English Title: Grave Decisions
Original Title: Wer früher stirbt, ist länger tot
Country of Origin: Germany
Studio: Roxy Film, Bayerischer Rundfunk (BR)
Director: Marcus H. Rosenmüller
Cinematographer: Stefan Biebl
Runtime: 104 minutes
Genre: Comedy, Heimatfilm
Set in a rural Bavarian village, this contemporary comic Heimatfilm tells the story of the eleven-year-old Sebastian (Krojer) who believes himself responsible for the death of his mother. Fearing the fires of purgatory, this young Catholic boy spends the film looking for a way to redeem himself of his ‘crime’. Or if salvation is impossible, he will find a way of becoming immortal and so similarly avoid the pains of the afterlife. One method he uses to seek redemption is to look for a new wife for his father (Karl) and, ostensibly following his mother’s signals from the spirit world, he is led to the primary-school teacher, Veronika (Ronstedt). Unfortunately she is already married to the village DJ, Alfred (Tonkel). Despite this barrier, Veronika and Sebastian’s father do eventually fall in love, leaving Alfred out in the cold, contemplating suicide. Ultimately, however, Alfred seems to get over his former wife and we leave him playing air-guitar in his radio station as he broadcasts Sebastian’s musical debut. The boy at last appears to be on the way to finding immortality, having learnt the guitar, thereby following in the footsteps of the rock heroes that adorn the walls of Alfred’s radio station, all of whom, the DJ assures him, live forever in their music.

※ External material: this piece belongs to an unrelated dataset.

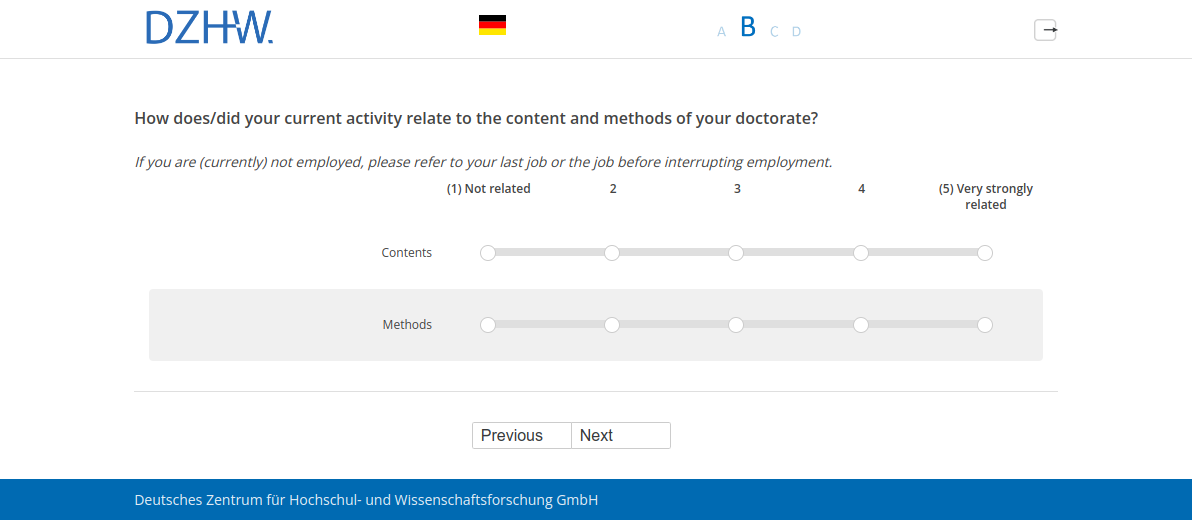Rate Methods as 1 Not related
1192x529 pixels.
[488, 325]

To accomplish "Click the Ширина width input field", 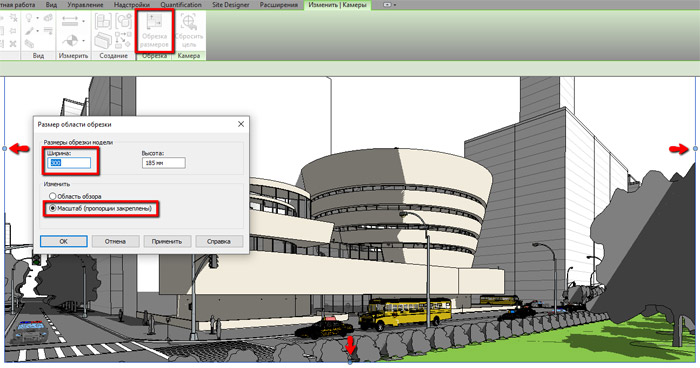I will pos(69,163).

Rosenmüller’s film is one of the best known examples of a wave of film-making that reinvented aspects of the German Heimatfilme at the start of the new millennium. Translated awkwardly into English as ‘homeland’, Heimat is an extraordinarily emotive and slippery term in German that came into widespread use in the nineteenth century as Germany began to negotiate the challenges of modernity and nationhood. Following from its literary and artistic forebears, the Heimatfilm reached its zenith in the 1950s when West German audiences flocked to cinemas to watch escapist, brightly-coloured images of Germany as a rural idyll, where dirndl-clad women and warm-hearted men fell in love and married to a soundtrack of German Volksmusik, thus seeming to provide a cinematic embodiment of traditional German family values.

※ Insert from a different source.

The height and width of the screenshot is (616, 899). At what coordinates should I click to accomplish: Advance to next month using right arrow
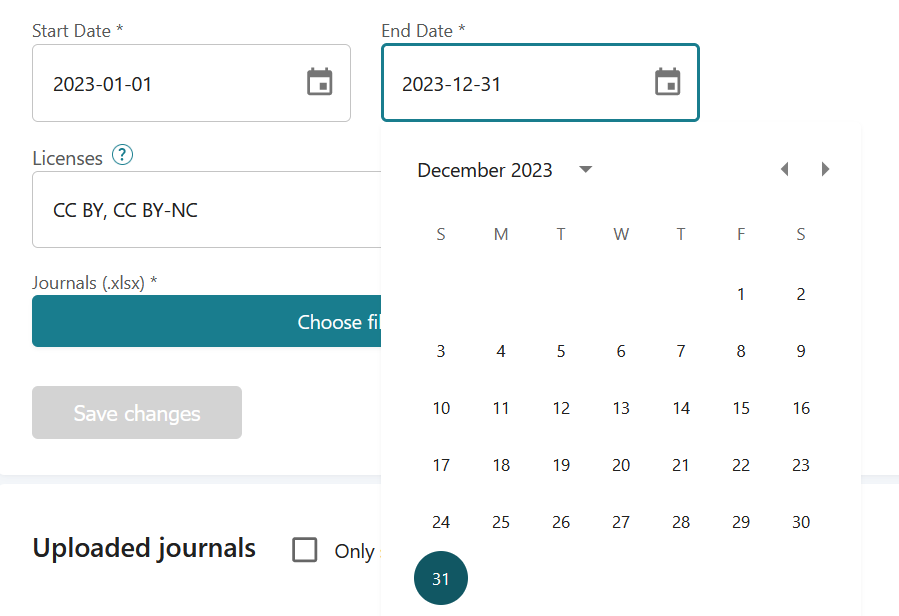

Grave Decisions cleverly and, at times, hilariously plays with this tradition. On the one hand, it highlights a darker, gothic note that was always present in the tradition, even within many 1950s presentations of Heimat as a chocolate box fantasy world. On the other, it engages the mores of the anti-Heimatfilme, developed by the film-makers of the New German Cinema in the 1960s as a critical riposte to what they saw as a quintessential form of ‘Papas Kino’ against which they defined themselves. Grave Decisions negotiates the tensions between the Heimatfilme and anti-Heimatfilme in both its form and content. Within the mise-en-scène the Heimat fantasy of Bavarian rural idyll is juxtaposed with an anti-Heimat image of farm life as a muddy and bloody reality. On the level of plot, the cosy narrative one generally expected from a 1950s Heimatfilme is challenged. As Alfred and Sebastian disappear into their fantasy world of rock, we are given an inkling of the reasons why Veronika left her husband, preferring the domestic stability of life with Sebastian’s family to Alfred’s permanent adolescence. Nonetheless, we are not wholly convinced of her insistence towards the end of the film that Alfred is now fine. The neat resolution demanded of the traditional Heimatfilme is withheld. That said, the emotional power of the Heimat idyll is maintained. Thus, ultimately, the film’s suggestion of real world problems, such as marriages that do not necessarily end ‘happily ever after’, along with its evocation of elements of the mise-en-scène from the critical anti-Heimat tradition, merely seeks to enhance the authenticity of the fantasy. This is a postmodern Heimatfilm that assumes a cine-literate audience who will have an inbuilt ironic distance to this tradition. At the same time it exploits the knowingness of its audience to overcome any cynicism the spectator might have for the Heimat genre and to indulge their perhaps unavowed desires for the nostalgic innocence the Heimat space always represents.